--- START OF EXTRACTED RECORDS ---
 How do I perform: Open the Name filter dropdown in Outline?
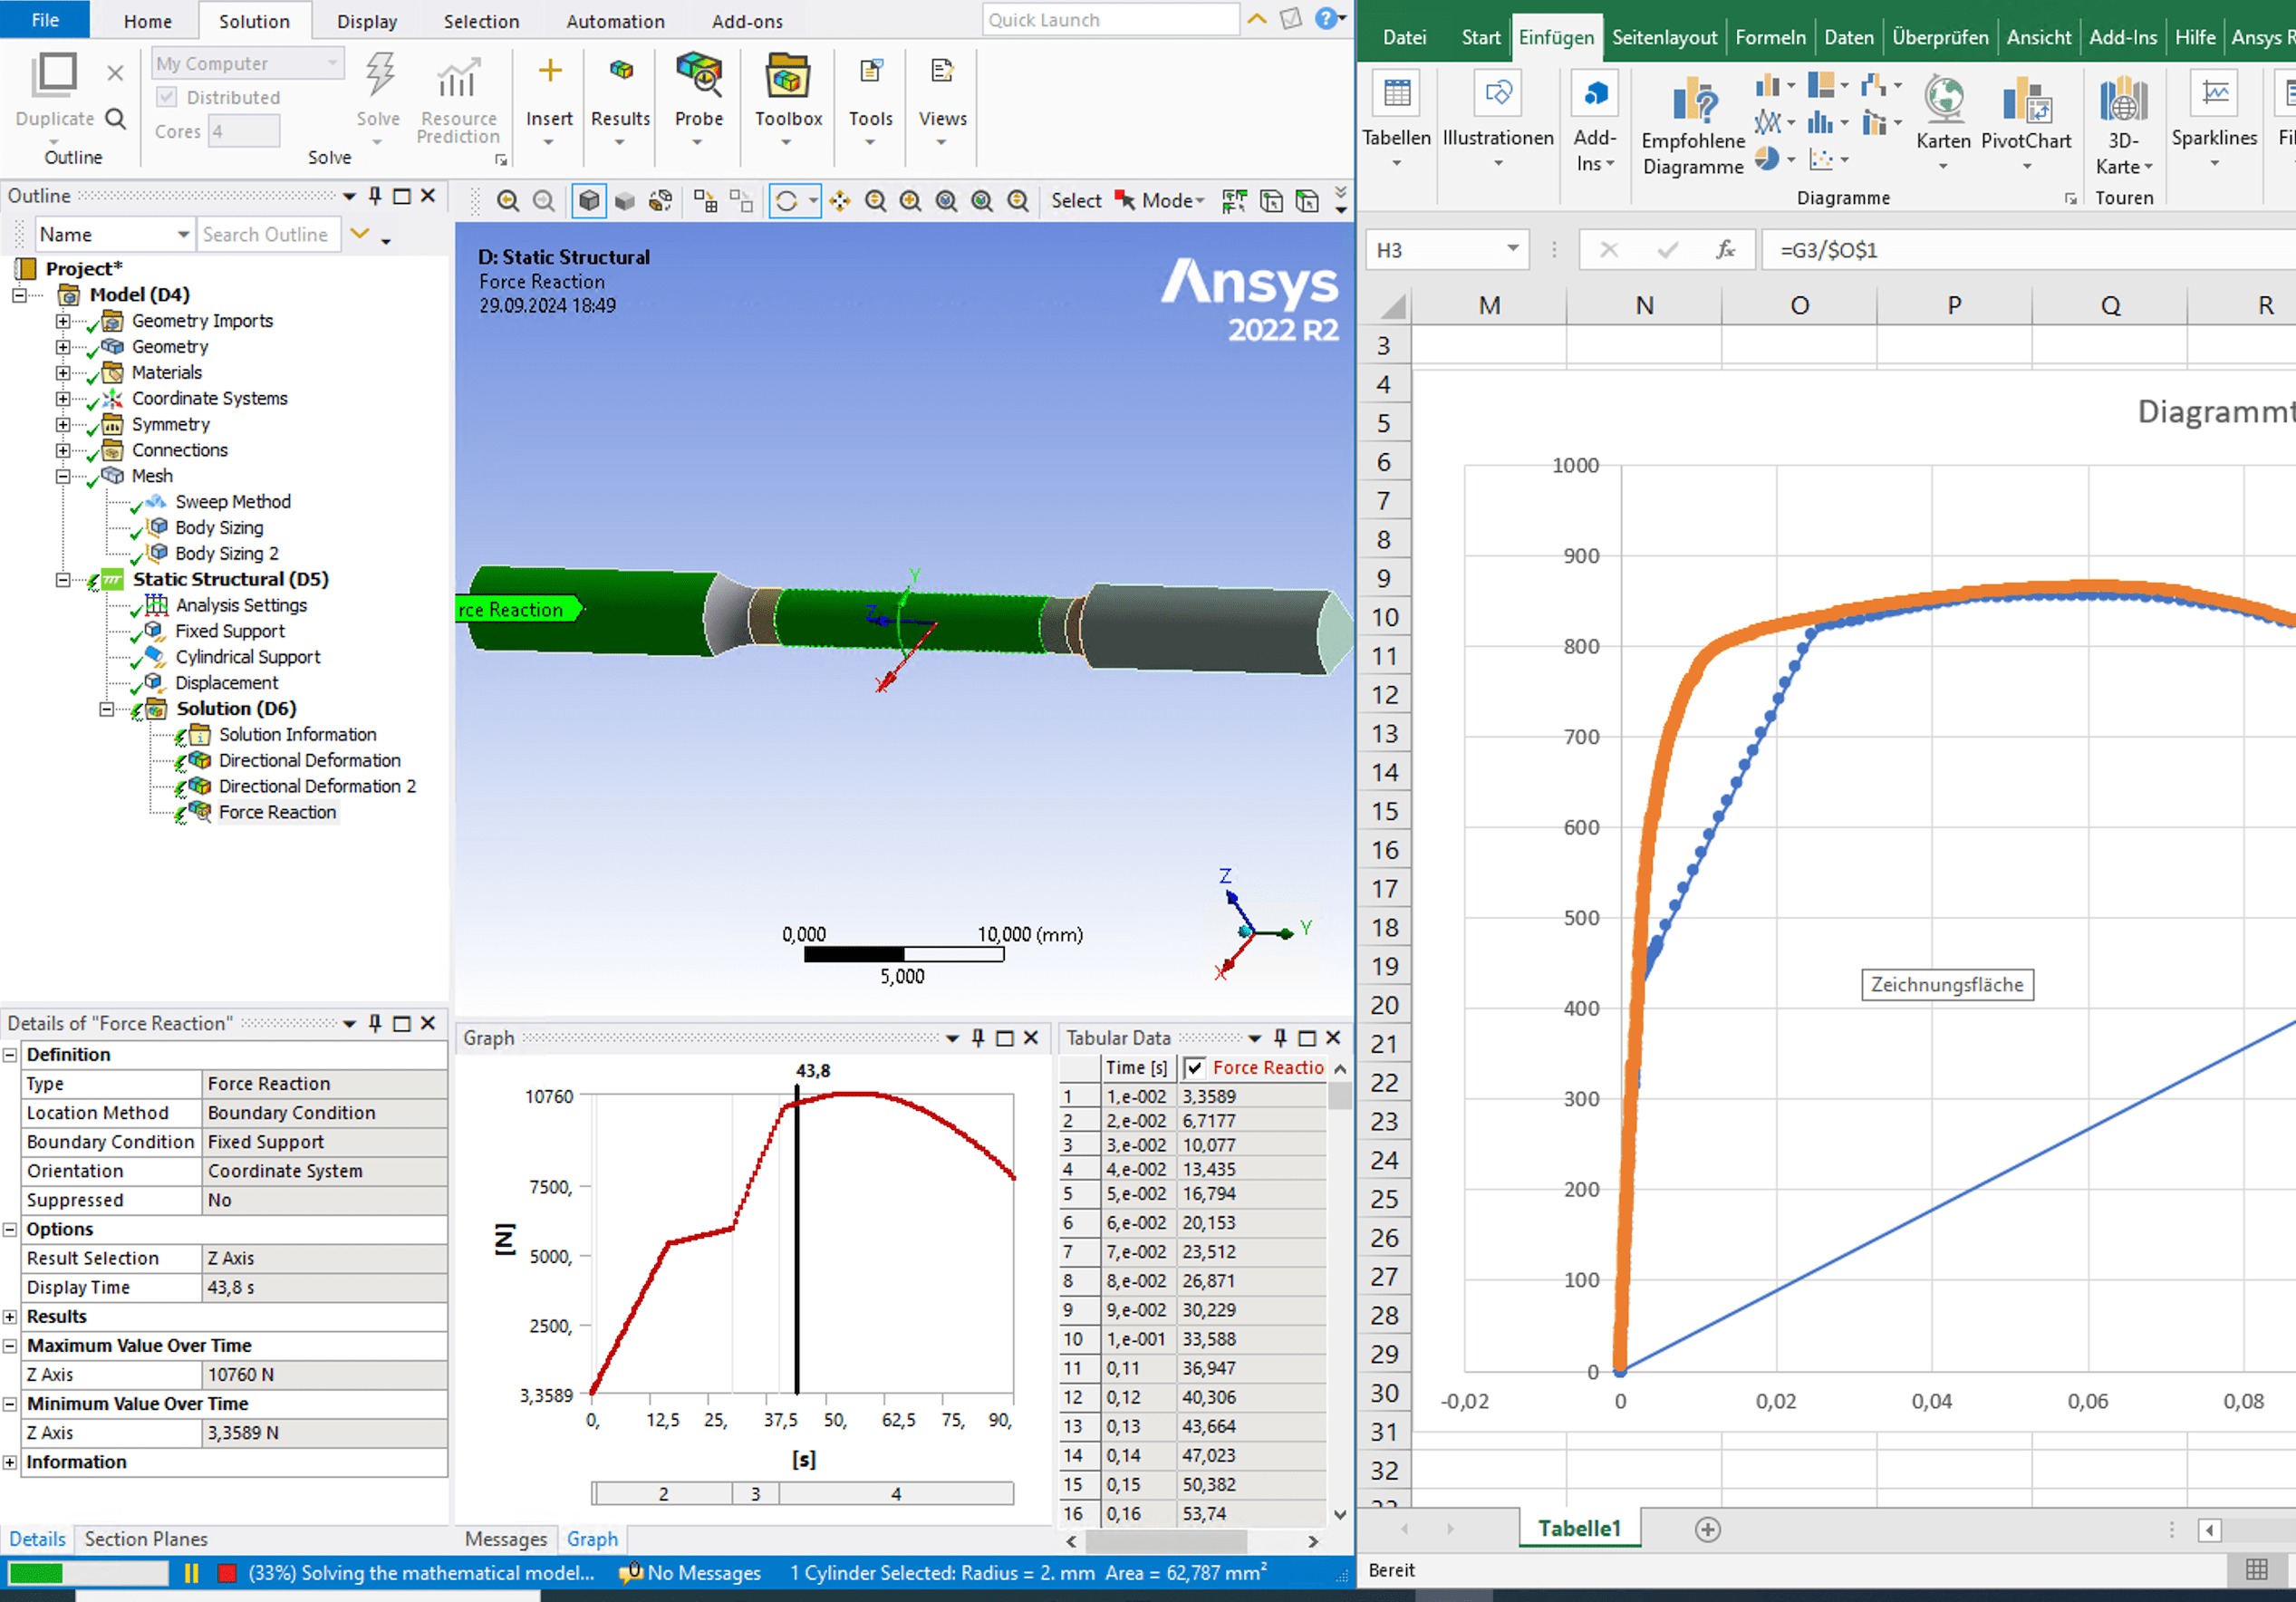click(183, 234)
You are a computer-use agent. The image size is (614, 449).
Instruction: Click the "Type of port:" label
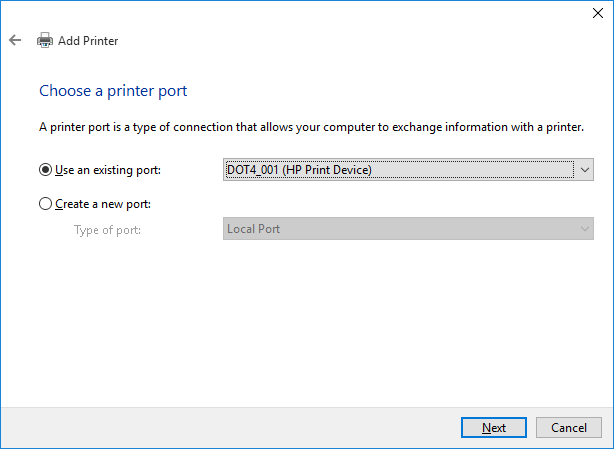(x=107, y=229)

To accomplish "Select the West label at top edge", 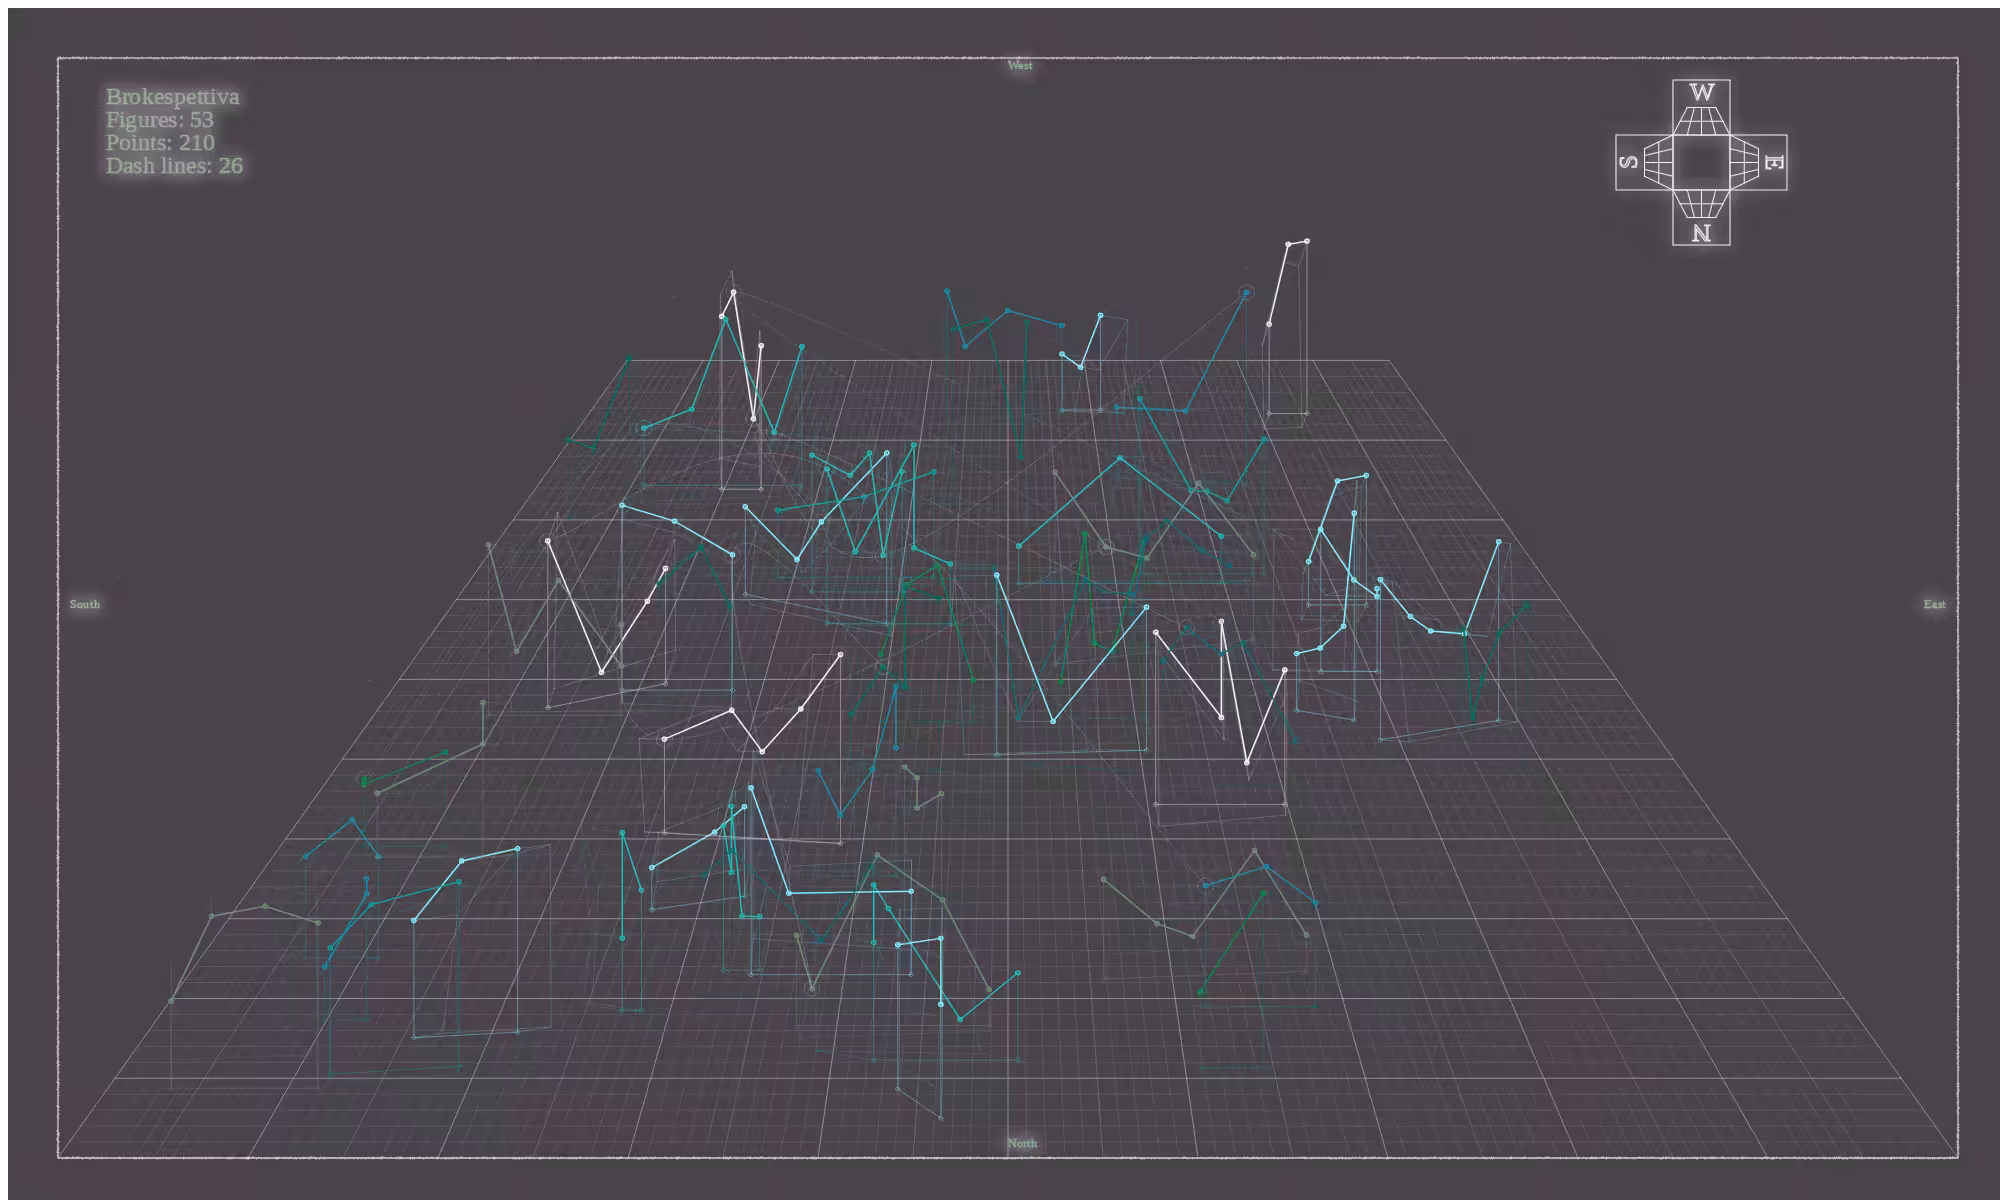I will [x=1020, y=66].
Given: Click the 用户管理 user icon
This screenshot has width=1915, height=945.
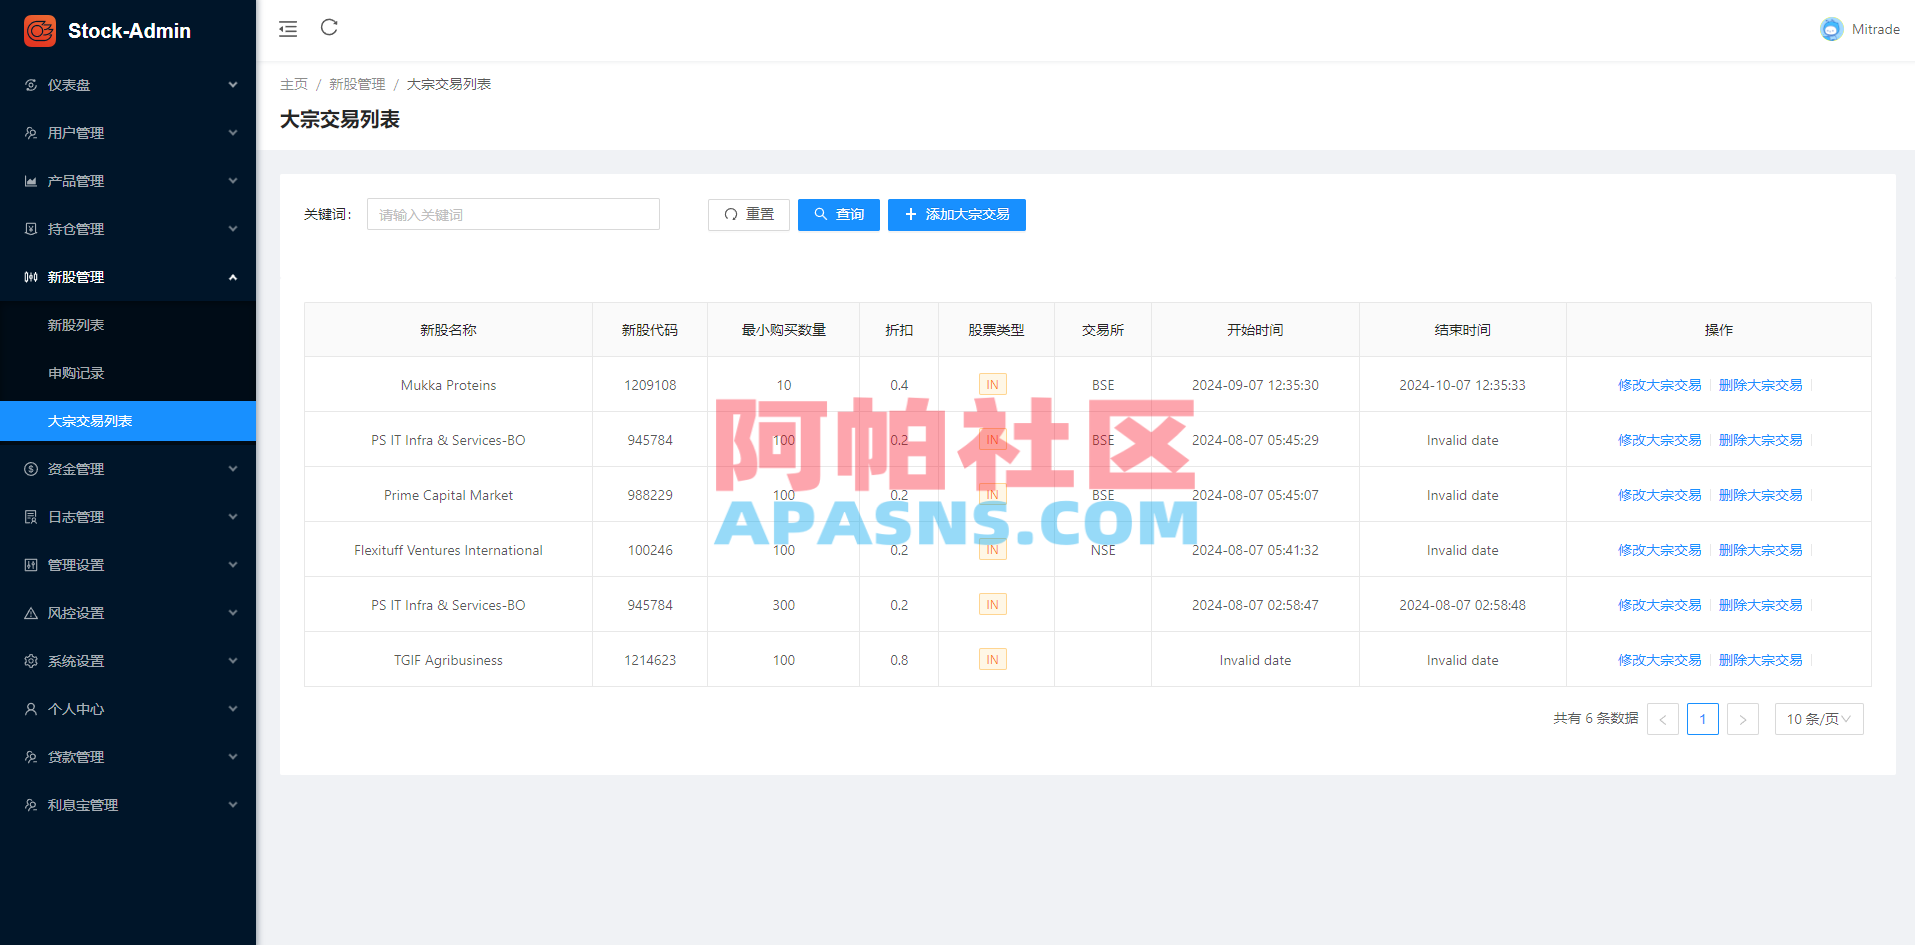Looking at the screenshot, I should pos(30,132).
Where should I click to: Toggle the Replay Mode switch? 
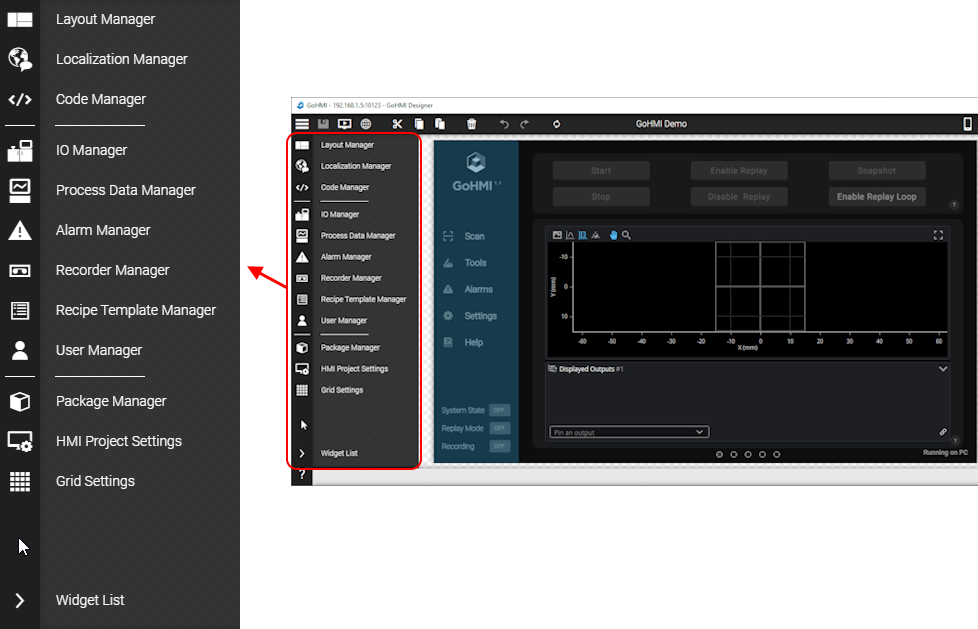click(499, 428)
--- END OF EXTRACTED RECORDS ---
* _WRITTEN TASK_
Render the items from the line with "Where should I" through the final line of the items as a Markdown table with the columns Row and Line. Skip blank lines and omit the pictures.

* _EXERCISE SOLUTION_
| Row | Line |
|---|---|
| 1 | Where should I click to: Toggle the Replay Mode switch?  |
| 2 | click(499, 428) |